During that time I had the following happen:
- My first hand at the table I had pocket queens, raised to $10, got reraised to $20, and five of us saw the flop with a $100 pot. Flop was king-high, but I led out at it anyway, and nobody called.
- Playing suited A-5, flopped wheel draw, got free card, hit my gutshot on the turn, $30 profit.
- Called a raise with suited connectors on the button, flopped a flush draw, bet when it was checked to me, took it down. $50 profit.
- A-10 on button. Flop 10-high with two hearts. Bet, one caller. Turn offsuit ace, for top two pair. I bet pot, another call. River ace of hearts. Boat for me. Bet pot again, called by the flush draw that got there.
- Q-2 of crubs in small blind, unraised pot, so I called. Flop Q-2-2. Bet and got paid all the way by a doofus with Q-J, who thought it was good.
To be sure, it wasn't all perfect. As the saying goes, ya can't win 'em all. I had top pair/top kicker outdrawn by two players with flushes when four diamonds were on the final board, and I had none. I also had a bluff snapped off, though I thought it had been pretty well timed and convincing.
But even with those minor setbacks, it was quite an extraordinary run of good cards and good situations for just over an hour's play.
This session, plus those of the previous several days, make me reasonably confident in saying this: Yea, though I walked through the valley of the shadow of deathly variance, I have emerged into the light.
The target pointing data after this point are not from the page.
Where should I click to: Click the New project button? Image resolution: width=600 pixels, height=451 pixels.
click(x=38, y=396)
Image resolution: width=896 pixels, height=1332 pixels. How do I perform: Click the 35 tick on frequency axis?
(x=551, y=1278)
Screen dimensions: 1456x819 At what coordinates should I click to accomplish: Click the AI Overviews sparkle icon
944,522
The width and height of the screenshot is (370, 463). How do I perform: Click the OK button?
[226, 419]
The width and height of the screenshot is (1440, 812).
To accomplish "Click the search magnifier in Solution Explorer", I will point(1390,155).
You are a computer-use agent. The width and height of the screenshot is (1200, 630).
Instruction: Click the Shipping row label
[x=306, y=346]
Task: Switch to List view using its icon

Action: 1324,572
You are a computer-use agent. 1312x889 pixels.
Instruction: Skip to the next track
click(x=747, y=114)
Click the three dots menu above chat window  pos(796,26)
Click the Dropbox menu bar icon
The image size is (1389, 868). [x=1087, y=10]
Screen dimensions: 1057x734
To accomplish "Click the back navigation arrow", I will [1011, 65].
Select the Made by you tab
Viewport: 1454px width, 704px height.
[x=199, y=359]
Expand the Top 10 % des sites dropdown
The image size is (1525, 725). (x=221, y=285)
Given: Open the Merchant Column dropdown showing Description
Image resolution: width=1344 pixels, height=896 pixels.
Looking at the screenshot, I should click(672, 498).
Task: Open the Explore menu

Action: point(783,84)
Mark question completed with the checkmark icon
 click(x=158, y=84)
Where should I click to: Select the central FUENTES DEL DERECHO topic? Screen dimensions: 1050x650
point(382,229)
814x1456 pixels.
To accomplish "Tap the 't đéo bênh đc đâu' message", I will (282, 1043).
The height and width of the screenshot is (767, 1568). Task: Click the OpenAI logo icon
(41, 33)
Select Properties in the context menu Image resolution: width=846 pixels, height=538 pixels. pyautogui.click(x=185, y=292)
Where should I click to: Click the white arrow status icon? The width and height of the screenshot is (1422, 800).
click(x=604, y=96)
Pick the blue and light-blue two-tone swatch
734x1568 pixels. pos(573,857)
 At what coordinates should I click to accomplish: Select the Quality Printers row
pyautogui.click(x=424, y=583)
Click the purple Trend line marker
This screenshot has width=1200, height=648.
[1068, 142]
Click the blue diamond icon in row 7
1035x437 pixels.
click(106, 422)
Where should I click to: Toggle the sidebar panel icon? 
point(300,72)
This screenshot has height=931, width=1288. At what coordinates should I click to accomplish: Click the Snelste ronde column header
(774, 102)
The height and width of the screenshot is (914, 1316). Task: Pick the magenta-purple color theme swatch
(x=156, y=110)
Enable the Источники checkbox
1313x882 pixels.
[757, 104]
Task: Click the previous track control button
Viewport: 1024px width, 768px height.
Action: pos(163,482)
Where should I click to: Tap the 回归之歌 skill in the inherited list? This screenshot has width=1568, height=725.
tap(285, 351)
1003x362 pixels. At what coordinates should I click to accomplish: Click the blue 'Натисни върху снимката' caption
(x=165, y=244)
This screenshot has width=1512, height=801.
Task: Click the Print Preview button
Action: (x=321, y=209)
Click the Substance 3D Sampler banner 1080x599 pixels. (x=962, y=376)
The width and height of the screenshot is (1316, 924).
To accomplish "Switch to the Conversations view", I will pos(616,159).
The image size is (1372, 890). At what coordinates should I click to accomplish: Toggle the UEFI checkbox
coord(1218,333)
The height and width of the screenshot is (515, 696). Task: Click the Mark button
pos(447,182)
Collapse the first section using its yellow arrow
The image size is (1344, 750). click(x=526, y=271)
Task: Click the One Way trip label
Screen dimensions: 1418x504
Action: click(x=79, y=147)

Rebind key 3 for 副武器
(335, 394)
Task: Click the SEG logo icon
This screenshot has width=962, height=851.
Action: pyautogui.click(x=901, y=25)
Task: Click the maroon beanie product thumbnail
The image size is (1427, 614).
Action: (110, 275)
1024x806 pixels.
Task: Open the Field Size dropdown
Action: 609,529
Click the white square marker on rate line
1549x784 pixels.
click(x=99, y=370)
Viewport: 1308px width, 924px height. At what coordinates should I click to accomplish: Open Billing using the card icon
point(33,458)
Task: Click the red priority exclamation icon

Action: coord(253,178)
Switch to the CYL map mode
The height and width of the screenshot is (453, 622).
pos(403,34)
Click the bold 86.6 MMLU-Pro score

In short, things seem back to normal in the poker world for me. I seem to have stopped running into invisible brick walls, at least for now. I have also won enough this week that with one more good session tomorrow, I should be able to close out April as a break-even month.
I do realize how pathetic it sounds to be hoping for a break-even month.* But given how April started, making it back to the zero mark would be either a commendable accomplishment or a small miracle, depending on whether you want to attribute it to me or to supernatural forces. Either way, I'll take it, and start afresh in May.
Because of that, I'm going to return to my usual policy of not using this blog to keep running tabs on my results, for all the reasons I've mentioned many times before. But since the ride on the extreme negative end of the bell curve of variance was a pretty big deal to me, and since I talked about it here, I thought I should provide you with the apparent end of the story.
Oh, and one more thing: If you're counting, that's eleven posts in the last slightly over 24 hours. The few of you who whined and complained about me having taken a hiatus from writing? You can bite me.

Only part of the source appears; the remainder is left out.